I remember Madisound carrying a very expensive Scan-Speaker woofer with a short coil/long gap geometry. I recall a peak-to-peak x-max of about 10 mm, or 5 mm one-way. I think this was a 12" woofer, but maybe yours is a larger version using the same motor.
Looks like the box volume is about 20 cubic feet.
The "variovent" is not a port; rather, it's a pressure-relief device. The use of variovents actually decreases the very deep bass output and/or increases cone motion relative to a sealed box.
Anyway going back to my over-excursion theory: In a prosound application, the woofers were probably protected against being overdriven by a high-pass filter which filtered out signals below maybe 32 Hz. You see, in a sealed or aperiodic enclosure (which yours is, with those vario-vents) the excursion-limited output at 32 Hz will be about 10 dB higher than the excursion-limited output at 20 Hz. So by protecting the woofers with a high-pass filter, a lot of headroom can be gained.
If the woofer's motor is indeed of the short-coil/long gap ("underhung") topology, that's usually very linear up until the point that x-max is exceeded. Once that short voice coil is excursing beyond its linear range, distortion goes up very very fast. My guess is this is what you heard.

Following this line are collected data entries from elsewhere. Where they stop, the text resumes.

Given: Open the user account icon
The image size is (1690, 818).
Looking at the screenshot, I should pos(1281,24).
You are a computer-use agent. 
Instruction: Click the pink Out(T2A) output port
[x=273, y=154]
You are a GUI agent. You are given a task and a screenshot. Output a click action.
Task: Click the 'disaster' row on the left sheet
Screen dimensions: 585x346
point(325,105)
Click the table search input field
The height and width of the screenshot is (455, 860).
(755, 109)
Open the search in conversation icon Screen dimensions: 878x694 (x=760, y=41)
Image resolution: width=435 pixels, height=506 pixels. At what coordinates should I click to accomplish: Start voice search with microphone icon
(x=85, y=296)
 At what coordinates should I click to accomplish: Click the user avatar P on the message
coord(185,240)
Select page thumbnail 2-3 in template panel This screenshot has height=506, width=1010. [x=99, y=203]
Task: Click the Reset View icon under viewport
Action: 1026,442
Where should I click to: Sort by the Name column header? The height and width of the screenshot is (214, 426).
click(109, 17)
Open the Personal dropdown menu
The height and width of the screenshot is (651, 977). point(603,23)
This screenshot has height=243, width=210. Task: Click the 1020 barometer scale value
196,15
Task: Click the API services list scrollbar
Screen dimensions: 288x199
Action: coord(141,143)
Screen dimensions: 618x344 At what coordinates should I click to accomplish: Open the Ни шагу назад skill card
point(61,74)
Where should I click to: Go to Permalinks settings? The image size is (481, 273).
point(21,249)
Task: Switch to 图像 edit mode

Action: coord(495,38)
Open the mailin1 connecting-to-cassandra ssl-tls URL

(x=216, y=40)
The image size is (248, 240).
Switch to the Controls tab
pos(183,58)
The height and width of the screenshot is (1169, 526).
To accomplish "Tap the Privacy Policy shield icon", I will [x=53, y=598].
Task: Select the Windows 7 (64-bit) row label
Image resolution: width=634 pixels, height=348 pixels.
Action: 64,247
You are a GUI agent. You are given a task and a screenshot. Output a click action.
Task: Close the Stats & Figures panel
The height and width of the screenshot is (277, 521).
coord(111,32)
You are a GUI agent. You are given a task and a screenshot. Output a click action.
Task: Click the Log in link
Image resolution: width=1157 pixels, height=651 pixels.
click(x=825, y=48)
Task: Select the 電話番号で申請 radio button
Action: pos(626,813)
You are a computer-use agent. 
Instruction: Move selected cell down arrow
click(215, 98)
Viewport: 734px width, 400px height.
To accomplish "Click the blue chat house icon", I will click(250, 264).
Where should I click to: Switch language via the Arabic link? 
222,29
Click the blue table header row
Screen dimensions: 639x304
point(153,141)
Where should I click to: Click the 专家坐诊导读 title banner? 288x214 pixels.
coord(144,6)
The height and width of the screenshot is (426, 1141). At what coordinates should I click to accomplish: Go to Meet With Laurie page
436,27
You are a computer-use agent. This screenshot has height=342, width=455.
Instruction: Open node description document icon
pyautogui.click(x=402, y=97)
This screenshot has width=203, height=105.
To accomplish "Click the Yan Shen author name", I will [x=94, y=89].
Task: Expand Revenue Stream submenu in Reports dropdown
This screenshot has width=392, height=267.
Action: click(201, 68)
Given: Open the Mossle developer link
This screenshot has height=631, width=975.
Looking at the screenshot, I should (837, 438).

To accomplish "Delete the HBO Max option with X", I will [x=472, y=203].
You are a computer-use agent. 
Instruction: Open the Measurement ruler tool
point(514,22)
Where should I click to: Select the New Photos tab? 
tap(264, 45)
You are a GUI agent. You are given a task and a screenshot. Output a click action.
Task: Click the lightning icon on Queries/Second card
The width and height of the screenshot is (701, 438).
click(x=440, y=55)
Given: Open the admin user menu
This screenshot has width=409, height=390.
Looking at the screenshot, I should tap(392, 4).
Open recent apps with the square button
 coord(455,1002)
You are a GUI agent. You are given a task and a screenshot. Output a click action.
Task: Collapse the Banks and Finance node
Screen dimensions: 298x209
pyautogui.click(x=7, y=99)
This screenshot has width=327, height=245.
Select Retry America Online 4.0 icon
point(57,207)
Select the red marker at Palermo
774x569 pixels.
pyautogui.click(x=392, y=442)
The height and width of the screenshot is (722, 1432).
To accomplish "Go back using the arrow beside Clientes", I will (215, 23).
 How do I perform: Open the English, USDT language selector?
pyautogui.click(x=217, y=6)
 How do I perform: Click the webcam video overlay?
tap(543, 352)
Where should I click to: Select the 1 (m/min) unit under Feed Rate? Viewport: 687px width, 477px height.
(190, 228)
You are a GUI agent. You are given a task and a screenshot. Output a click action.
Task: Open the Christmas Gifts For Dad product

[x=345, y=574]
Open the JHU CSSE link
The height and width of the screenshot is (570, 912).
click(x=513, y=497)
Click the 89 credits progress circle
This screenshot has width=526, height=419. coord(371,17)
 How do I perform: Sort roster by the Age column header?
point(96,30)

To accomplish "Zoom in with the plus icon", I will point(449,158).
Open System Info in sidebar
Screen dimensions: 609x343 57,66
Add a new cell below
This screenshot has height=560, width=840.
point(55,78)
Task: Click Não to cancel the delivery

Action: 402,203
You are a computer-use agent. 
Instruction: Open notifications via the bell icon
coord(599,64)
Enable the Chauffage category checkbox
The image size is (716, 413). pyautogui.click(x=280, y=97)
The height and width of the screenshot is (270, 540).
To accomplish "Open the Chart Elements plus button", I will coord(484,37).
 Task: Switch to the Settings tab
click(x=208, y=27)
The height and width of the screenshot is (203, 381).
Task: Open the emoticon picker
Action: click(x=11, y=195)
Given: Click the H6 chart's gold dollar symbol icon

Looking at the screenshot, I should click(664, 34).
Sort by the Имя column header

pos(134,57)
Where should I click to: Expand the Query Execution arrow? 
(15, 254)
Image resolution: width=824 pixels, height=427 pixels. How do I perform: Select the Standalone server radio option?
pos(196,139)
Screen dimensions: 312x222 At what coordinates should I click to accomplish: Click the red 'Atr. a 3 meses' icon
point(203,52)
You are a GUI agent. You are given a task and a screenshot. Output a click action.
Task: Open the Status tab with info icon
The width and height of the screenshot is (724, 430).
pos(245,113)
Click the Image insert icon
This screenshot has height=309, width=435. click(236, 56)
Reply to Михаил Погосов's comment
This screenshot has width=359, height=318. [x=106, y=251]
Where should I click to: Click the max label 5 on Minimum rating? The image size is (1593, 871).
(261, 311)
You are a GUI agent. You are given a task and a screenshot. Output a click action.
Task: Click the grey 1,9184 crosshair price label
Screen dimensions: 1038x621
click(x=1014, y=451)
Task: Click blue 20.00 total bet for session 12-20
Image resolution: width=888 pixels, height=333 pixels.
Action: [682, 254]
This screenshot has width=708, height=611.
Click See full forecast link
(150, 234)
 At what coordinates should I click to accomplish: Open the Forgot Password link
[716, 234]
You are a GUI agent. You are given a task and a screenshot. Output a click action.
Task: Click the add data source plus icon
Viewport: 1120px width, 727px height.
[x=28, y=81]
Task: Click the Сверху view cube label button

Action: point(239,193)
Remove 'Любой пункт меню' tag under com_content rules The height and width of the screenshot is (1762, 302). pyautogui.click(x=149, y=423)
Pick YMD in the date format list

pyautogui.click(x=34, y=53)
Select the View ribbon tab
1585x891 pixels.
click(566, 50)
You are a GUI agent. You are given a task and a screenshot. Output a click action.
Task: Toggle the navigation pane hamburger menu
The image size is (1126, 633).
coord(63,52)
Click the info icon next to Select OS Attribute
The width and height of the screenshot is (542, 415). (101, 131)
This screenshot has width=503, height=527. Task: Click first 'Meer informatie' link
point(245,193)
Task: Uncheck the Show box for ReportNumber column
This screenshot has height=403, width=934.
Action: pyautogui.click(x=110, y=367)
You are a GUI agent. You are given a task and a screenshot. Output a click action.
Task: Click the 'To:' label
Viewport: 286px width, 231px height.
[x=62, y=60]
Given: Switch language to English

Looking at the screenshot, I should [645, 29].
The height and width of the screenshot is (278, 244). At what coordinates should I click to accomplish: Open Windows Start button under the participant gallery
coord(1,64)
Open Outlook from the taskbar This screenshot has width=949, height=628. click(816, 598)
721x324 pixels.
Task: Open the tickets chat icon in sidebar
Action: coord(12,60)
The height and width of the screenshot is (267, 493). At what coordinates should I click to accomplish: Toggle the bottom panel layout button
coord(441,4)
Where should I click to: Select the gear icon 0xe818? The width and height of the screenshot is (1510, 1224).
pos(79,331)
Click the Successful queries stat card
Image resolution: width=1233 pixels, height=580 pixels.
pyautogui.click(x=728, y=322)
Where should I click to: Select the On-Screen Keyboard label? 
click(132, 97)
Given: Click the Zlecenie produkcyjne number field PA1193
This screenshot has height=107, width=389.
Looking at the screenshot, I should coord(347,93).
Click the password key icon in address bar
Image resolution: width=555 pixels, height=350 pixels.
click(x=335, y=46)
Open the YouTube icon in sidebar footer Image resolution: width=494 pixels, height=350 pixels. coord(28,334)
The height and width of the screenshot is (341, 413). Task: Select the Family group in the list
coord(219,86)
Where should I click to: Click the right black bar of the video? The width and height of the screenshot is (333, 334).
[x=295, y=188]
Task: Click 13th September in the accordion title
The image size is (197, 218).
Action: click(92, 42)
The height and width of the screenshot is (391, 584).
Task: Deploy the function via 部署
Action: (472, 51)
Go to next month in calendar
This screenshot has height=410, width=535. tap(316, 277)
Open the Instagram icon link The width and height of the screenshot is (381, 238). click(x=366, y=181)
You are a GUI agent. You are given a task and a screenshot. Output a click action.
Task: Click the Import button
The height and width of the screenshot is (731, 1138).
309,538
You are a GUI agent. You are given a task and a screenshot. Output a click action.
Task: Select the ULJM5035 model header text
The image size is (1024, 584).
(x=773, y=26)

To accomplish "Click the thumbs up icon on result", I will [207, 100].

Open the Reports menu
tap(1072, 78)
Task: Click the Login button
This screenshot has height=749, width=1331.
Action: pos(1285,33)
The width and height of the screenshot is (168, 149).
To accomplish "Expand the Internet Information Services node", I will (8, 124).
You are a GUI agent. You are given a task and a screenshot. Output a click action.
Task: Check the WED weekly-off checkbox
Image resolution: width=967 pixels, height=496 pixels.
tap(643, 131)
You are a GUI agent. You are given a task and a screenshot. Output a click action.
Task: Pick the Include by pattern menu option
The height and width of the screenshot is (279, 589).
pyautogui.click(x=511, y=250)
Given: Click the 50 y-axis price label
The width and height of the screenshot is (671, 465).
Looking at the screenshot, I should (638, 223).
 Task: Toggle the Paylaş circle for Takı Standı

You could increase your excursion-limited maximum output between 30 and 20 Hz by perhaps up to 10 dB by replacing those four variovents with four 4" diameter ports each 5.5" long, but the result would probably sound too boomy unless you could equalize it. If you have a suitable equalizer, that might be the way to go. Otherwise, I suggest some sort of high-pass filter to protect the woofers against over-excursion. Unfortunately, I really don't think an increase in damping material is going to solve your problem.